3 de mai de 2017

Sérgio Frota diz que sente vontade de abandonar o futebol depois da decisão do TJD que beneficiou o Moto


O julgamento do TJD, nesta terça-feira (02), que deferiu o pedido do Moto para que ele decida o segundo turno com o Cordino, revoltou o presidente do Sampaio Corrêa, Sergio Frota, que chegou a falar ate em abandonar o futebol. "Minha vontade era abandonar o futebol por conta de uma decisão equivocada dessa natureza. Só não faço em respeito a todos que acreditaram em nosso trabalho à frente do clube ao longo desses 10 anos. Vou continuar lutando para que o direito legítimo do Sampaio em participar da decisão do segundo turno seja respeitado”.

Sobre o entendimento dos membros do tribunal sobre o que diz o regulamento, declarou que o Sampaio conquistou o direito de disputar a vaga dentro de campo, de acordo com o regulamento, que indica a vantagem à equipe com melhor índice técnico, na fase de classificação do segundo turno, como previsto no Art.11, "no entanto, uma decisão equivocada nos tira essa condição legítima”.

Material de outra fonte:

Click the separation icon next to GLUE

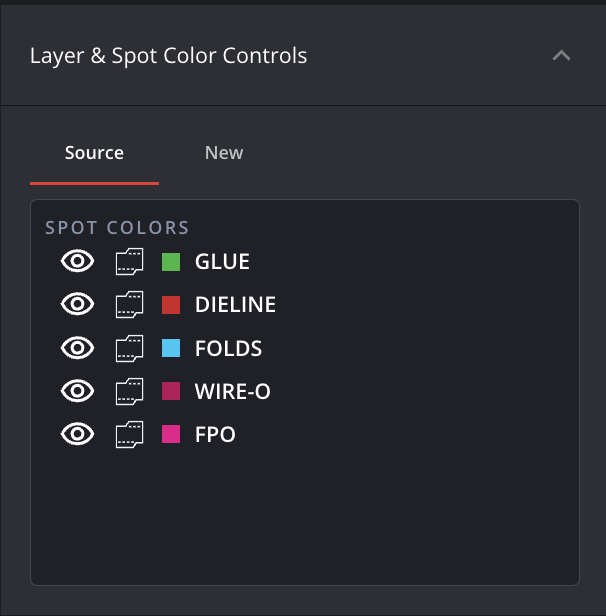tap(130, 262)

Sérgio Frota levanta a suspeição do relator da ação, Gutemberg Braga Junior, que teria antecipado seu voto em um grupo de Whatsapp dos auditores. No print, Gutemberg sugere que o seu entendimento “facilite e muito a decisão do colegiado”, numa clara demonstração de tentar influenciar o direcionamento do julgamento da ação. 

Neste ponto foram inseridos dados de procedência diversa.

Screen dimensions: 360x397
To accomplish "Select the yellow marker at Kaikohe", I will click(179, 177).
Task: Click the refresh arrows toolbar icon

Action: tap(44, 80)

“Todos viram os termos utilizados pelo relator naquela postagem. Aquilo é claramente uma revelação de voto antecipado e uma tentativa cabal de sugestionar os demais auditores. Isso, está claro. Pedimos também a suspeição do auditor Eduardo Duailibi, que possui uma procuração assinada conjuntamente com o advogado que deu entrada no mandado de garantia do Moto Club. Isso é no mínimo antiético. O colegiado do TJD, numa atitude corporativista, indeferiu o nosso pedido”, declarou.

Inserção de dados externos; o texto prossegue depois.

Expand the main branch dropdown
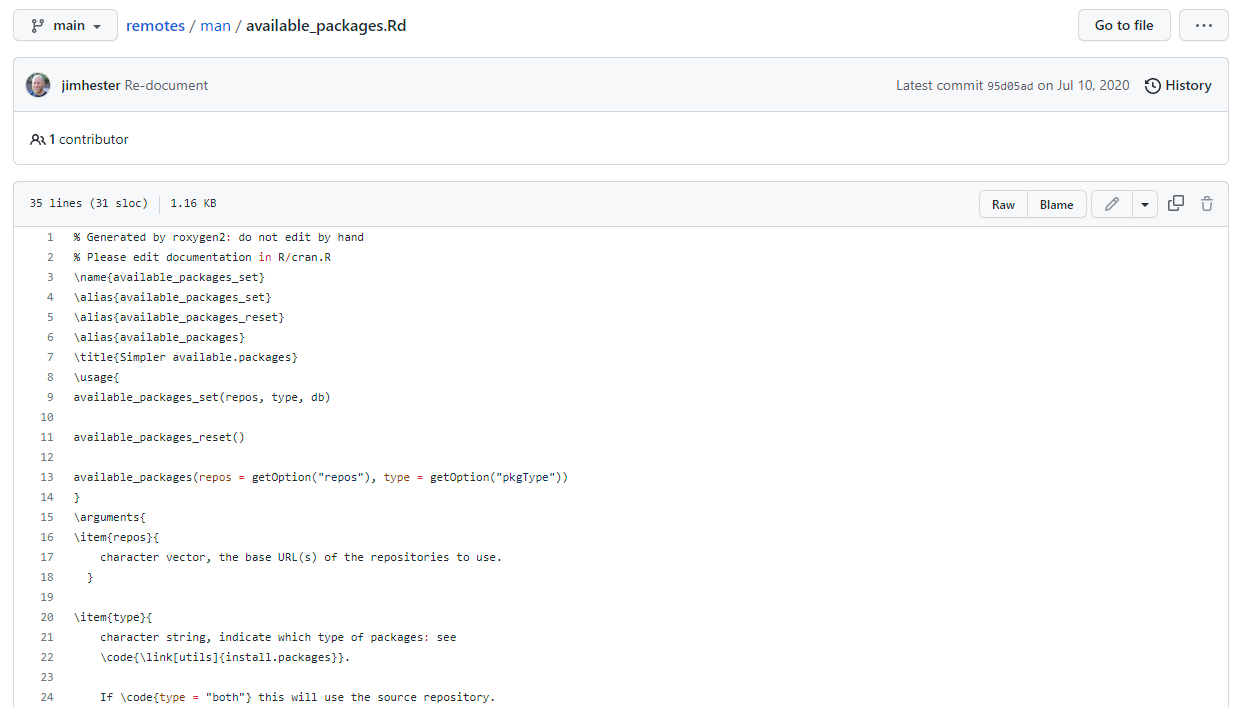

O Sampaio, que faria o jogo da volta nesta quarta-feira (03), vai recorrer ao STJD e enumera os prejuízos causados pela decisão equivocada: “Concentramos, alugamos ônibus e viajamos até Barra do Corda, para o Tribunal ter um entendimento diferente do regulamento e nos causar tamanho dano. Nenhum desses cinco auditores tem a mínima noção dos custos e o que é administrar um clube de futebol. Vamos recorrer e temos certeza que, lá, vai ocorrer um julgamento isento”, destacou o presidente.